Wednesday, June 20, 2007

Harvesting and mapping

It's hard to proceed without data so yesterday and today were devoted to a simple ruby harvester. It is up an running and right now, painfully slow. It was also tested on sites that had no errors so robustness has not been broached. The good news is I can move on to indexing and display. Next specific task is to create a intermediate form of the mods record. This will be very similar to the BibClass implementation of MODS. Parsing the MODS data at runtime every time we want to show or index a record will be just to much overhead. I will probably go with either a simple ruby or json serialization of a an array of array of fields. There will be mapping tables and filters that will translate between the various MODS sources and this layout. I think I will put these in the database so administrators can try applying various ones to new sources as they appear. I am definitely leaning towards json as the serialization method because it will make it much easier for other applications written in other languages to mine the data directly.

The biggest trick to getting the harvester working was divining how the resumption_token was used and then figuring out that that token to list_records can not be accompanied by other tokens.
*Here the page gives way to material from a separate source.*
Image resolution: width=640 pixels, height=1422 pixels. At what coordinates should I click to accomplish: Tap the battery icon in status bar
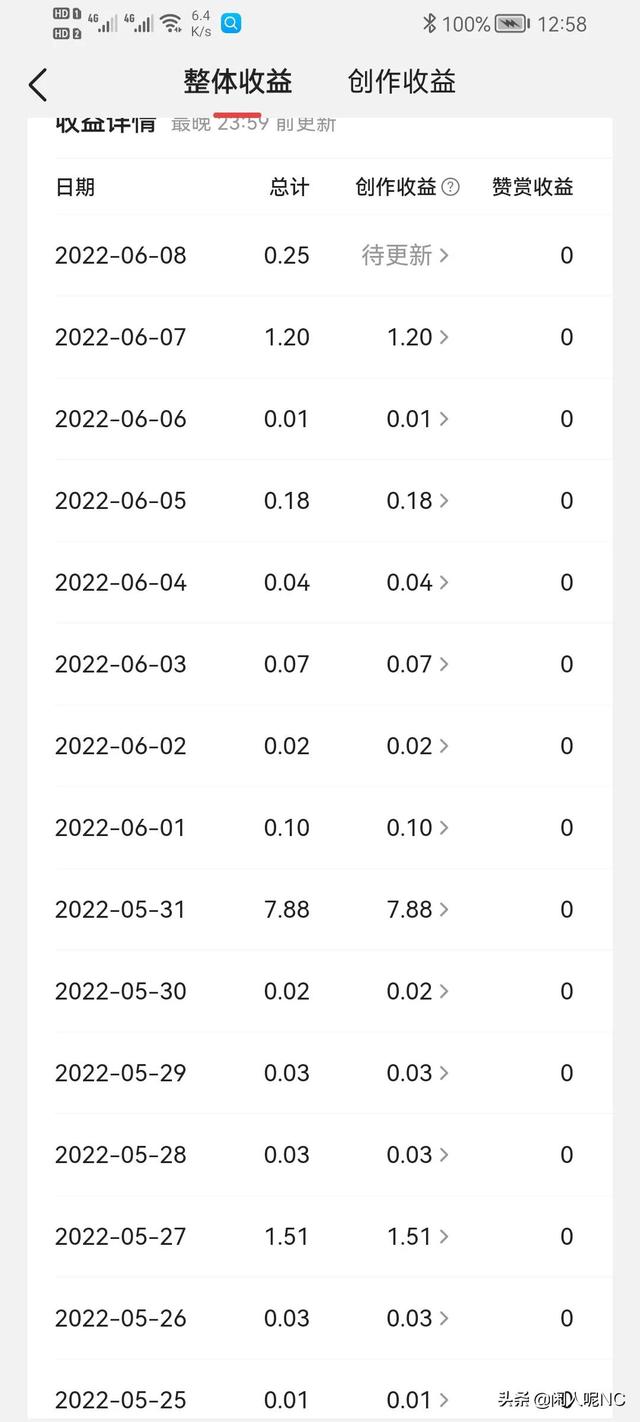pyautogui.click(x=512, y=23)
res = client.list_records( :metadata_prefix => 'mods' )
return if res == nil

entries = res.entries
while true do
entries.each do |entry|
puts entry.header.identifier
save_record entry
end
puts "done with first batch"

token = res.resumption_token
puts "token=#{token}"

res = client.list_records( :resumption_token => token )
break if res == nil
entries = res.entries

end

I have a problem that I did not figure out on this pass. It seems that getting the entries with entries = res.entries takes as long a the list_records call making me think that I am fetching twice. I could just iterate over list records but then I am not sure if the resumption_token is where I need it. A bit of poking will probably reveal all.

Monday, June 18, 2007

Coding is underway

I think we had a great meeting at Michigan. Tom and I are going to begin working on the portal website immediately. While everything is subject to change at this point we have decide to go ahead and write the web stuff using ruby on rails. We may use bits and pieces, so there will probably be Perl and Java code floating around in there too but at the moment we are sold on the sirens' song of agile development. The honeymoon is far from over.